NHS and social care providers will be able to store patient data either within the UK, in a country deemed adequate by the European Commission or in a location in the U.S. which is covered by the Privacy Shield.
NHS’ new ruling has now paved the way for trusts, hospitals and social care providers to store, maintain, and back up vast patient data on secure cloud platforms, thereby eliminating the need to maintain a vast storage capacity and also keeping sensitive patient data away from hackers.
However, NHS has placed restrictions on where such data can be stored or backed up. In a press release, the organisation said that NHS and Social care providers will only be allowed to store data within the UK, in a country deemed adequate by the European Commission or in a location in the U.S. which is covered by the Privacy Shield.
It also added that any decision to offshore patient data to cloud services must be taken once Senior Information Risk Owners (SIROs) are satisfied with appropriate security arrangements. NHS trusts and hospitals have also been urged to use National cyber security essentials as a guide while offshoring patient data.
It is for individual organisations to decide if they wish to use cloud and data offshoring but there are a huge range of benefits in doing so, such as greater data security protection and reduced running costs when implemented effectively,” said Rob Shaw, deputy chief executive at NHS Digital.
According to the NHS, by hosting data on cloud platforms, NHS and social care organisations will not only be able to save a lot of money on updating, maintaining, patching and securing their infrastructure but will also be able to take advantage of lower IT costs while developing, testing and deploying new services.
At the same time, it also warned organisations that to access data stored on cloud services, they will need to have reliable Internet connections and will also have to hire people with the capability to deliver and manage cloud services.
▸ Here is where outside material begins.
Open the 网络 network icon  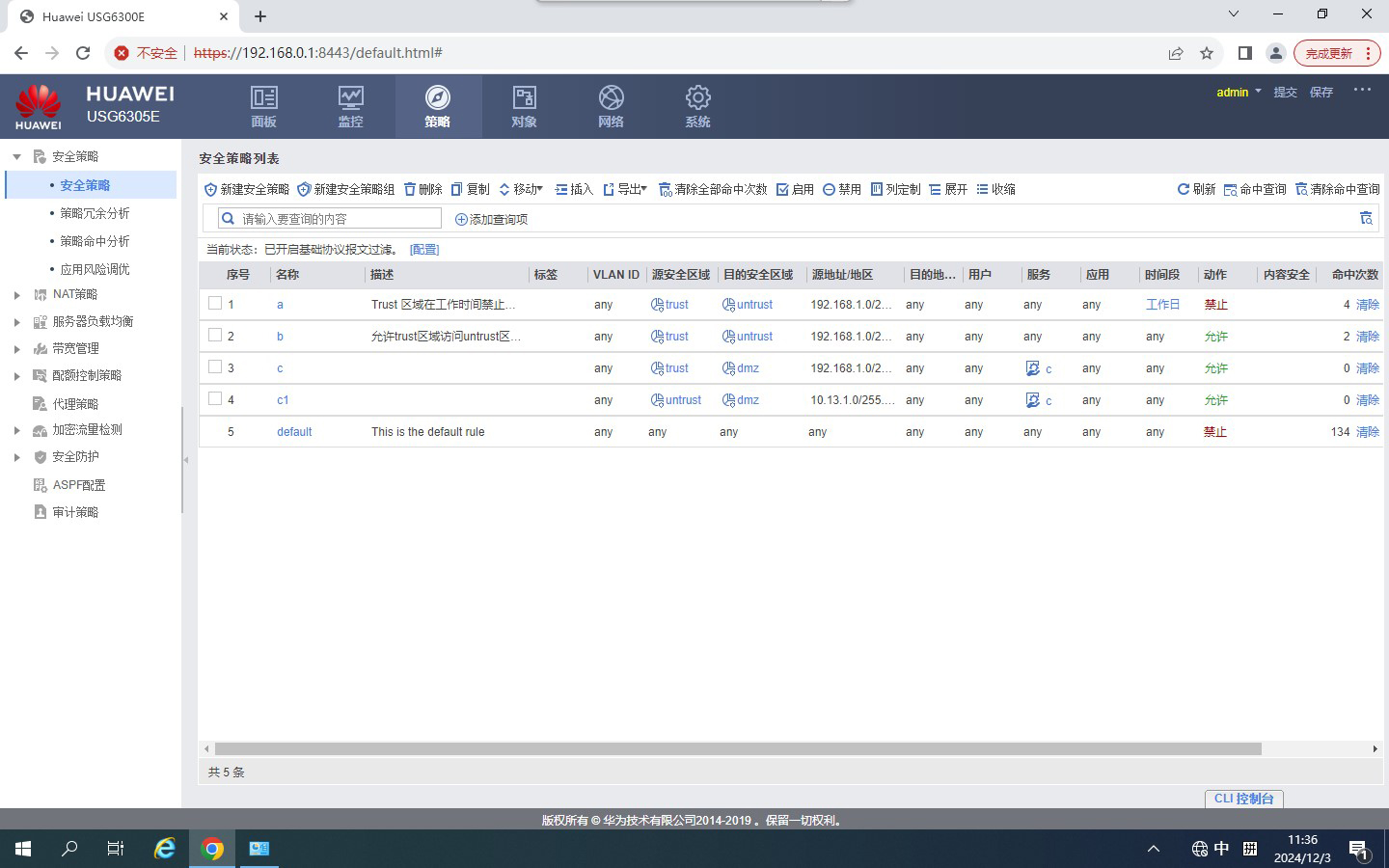pos(611,98)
‘Use of the cloud increases the portability of data, meaning data can be distributed across multiple devices both within and without the boundary of your organisation. The right cultural understanding and behaviours need to be in place to manage this portability appropriately mitigate any risks,’ it added.
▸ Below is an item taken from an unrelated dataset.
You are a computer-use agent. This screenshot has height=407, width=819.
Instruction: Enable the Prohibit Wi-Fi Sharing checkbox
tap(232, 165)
‘It is for individual organisations to decide if they wish to use cloud and data offshoring but there are a huge range of benefits in doing so, such as greater data security protection and reduced running costs when implemented effectively,’ said Rob Shaw, deputy chief executive at NHS Digital.
Despite their obvious advantages, cloud storage services are not inherently secure and need to be patched regularly to maintain their secure profiles. Last year, a survey of CIO’s from the UK and the United States revealed that 88% of them were not in favour of cloud adoption because of the long-term security risks it created.
A majority of them believed that the cloud was reducing their organisations’ control over IT as they did not apply the same comprehensive ITSM processes in the cloud as they did for their in-house IT services.